Lorsque je mets un 10 à une œuvre, rarement, il y a souvent de multiples raisons. Mais qu’est-ce qu’une oeuvre ? La beauté des plans à la Nicholas Winding Refn ? La poésie des personnages de Melancholia ? Qu’est-ce qui nous fait nous dire qu’une œuvre artistique frôle la perfection ?
Dans l’Histoire de Souleymane, tout est à nu. Les personnages sont dans leur quotidien, on est propulsés dans une journée typique de Souleymane. Entre stress, pédalage à pleine balle et inhumanité des interactions, on ressent que nous ne sommes pas les bienvenus dans ce quotidien qui est donné à voir.
Les plans, travaillés, n’en sont pas moins froids et glacial. On ressent toute la rudesse de ce Paris bien loin de la Tour Eiffel ou d’une Emily que Macron veut tant garder. Non. Ici, rien que la réalité, la dure réalité.
Peut-être que le personnage, si poignant et si bien interprété, n’est pas vraiment un personnage. Souleymane, c’est chaque livreur Uber, chaque personne arrivant en France, avec des espoirs, ruinés bien souvent par une administration froide et imperméable aux sentiments humaines.
Souleymane, c’est le visage de ces livreurs que l’on voit attendre dans la rue, de ces africains qui, face à la barrière de la langue et l’impersonnalité d’une application mobile, sont abandonnés dans un monde lugubre et froid, impersonnel et cruel.

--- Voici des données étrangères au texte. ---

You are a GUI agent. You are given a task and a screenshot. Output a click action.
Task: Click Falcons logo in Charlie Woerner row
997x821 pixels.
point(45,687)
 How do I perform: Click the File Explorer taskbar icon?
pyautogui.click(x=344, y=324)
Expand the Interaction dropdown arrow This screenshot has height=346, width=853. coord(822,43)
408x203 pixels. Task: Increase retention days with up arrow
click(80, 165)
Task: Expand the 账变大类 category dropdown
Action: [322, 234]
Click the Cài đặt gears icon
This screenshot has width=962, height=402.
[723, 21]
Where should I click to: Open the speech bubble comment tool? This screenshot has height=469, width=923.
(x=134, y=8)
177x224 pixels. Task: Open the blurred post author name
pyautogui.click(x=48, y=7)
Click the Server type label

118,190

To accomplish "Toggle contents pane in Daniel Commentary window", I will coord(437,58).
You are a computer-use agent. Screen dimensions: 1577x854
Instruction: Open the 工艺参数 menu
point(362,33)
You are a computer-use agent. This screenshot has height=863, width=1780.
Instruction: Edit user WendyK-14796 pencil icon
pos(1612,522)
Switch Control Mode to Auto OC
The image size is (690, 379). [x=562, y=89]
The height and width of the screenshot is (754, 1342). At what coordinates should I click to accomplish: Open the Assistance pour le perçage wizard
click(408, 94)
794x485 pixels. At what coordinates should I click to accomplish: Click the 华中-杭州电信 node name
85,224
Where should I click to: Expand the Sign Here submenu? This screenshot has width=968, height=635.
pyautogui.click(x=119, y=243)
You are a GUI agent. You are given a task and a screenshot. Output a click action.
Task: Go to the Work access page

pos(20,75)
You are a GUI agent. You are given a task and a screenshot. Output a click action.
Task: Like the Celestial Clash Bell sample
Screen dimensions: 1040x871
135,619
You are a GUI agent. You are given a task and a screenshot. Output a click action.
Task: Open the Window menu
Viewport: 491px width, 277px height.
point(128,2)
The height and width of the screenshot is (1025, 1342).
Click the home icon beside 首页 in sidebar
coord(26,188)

L’Histoire de Souleymane, c’est l’histoire des impuissants face au rouleau compresseur de la société. C’est un chef d’œuvre, non pas en révolutionnant le cinéma, mais en créant une bulle d’une heure trente qui glace le sang, et conserve son emprise sur l’esprit même une fois sorti de la salle.
Pourquoi 10 ? Non pas pour un Paris onirique, un personnage poétique ou des tableaux extrêmement bien filmés. Non. 10, parce qu’un chef d’œuvre, ça se ressent dans les tripes, cela sort du rationnel. On le sait. On le sent. Pour tous les Souleymane de France, je remercie Abou Sangare de leur avoir donné un visage, et Boris Lojkine de leur avoir donné une voix.